Dès lors, il serait peut-être plus pertinent que, faisant exception à la norme « zéro valeur », l'État augmente ses crédits budgétaires en faveur de l'Outre-mer par un recours accru à l'emprunt et qu'il réduise d'autant ses dépenses fiscales. En tant que président de la commission des Finances membre de l'opposition, j'ai fait savoir au ministre que je serais prêt à le soutenir dans une telle démarche. Ainsi, si cette défiscalisation doit être conservée en raison de sa souplesse – le nouvel article 199 undecies C en faveur du logement social est parfaitement cadré, les cabinets de défiscalisation sont gérés par des gens sérieux et les taux de rémunération, de 6 ou 7 %, sont devenus raisonnables –, nous avons cependant tout intérêt à faire un travail de remise à plat avec nos collègues de l'Outre-mer, comme nous en avions émis le souhait la dernière fois que ce sujet avait été évoqué ici même, avec le rapporteur spécial d'alors, Claude Bartolone, et le président de la Commission de l'époque, Jérôme Cahuzac.

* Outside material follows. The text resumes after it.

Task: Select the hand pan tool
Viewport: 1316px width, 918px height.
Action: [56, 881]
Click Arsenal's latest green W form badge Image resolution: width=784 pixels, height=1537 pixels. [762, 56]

L'expérience de la réduction d'impôt en faveur de l'installation de panneaux photovoltaïques démontre qu'un manque d'anticipation peut conduire à la catastrophe. Pendant trois ans, Jérôme Cahuzac et moi-même n'avons cessé d'alerter Jean-Louis Borloo sur l'explosion qu'allait provoquer le cumul de la réduction d'impôt prévue à l'article 199 undecies B en faveur des investissements dans le photovoltaïque et du prix très favorable de rachat de l'énergie solaire, afin qu'il « refroidisse » le système. Or, en septembre 2010, le Gouvernement a mis un coup d'arrêt brutal au dispositif. Avec Victorin Lurel, alors membre de notre Commission, dont j'ai beaucoup apprécié le comportement, nous sommes allés nous battre auprès de notre interlocuteur, François Baroin, par ailleurs fin connaisseur de l'Outre-mer. Si celui-ci fut réceptif, il nous a cependant fallu mettre en place un système de transition qui n'était en réalité qu'un pis-aller. C'est pourquoi je soutiens votre demande de fixation d'un nouveau prix de rachat par le Gouvernement afin de débloquer les investissements actuellement gelés.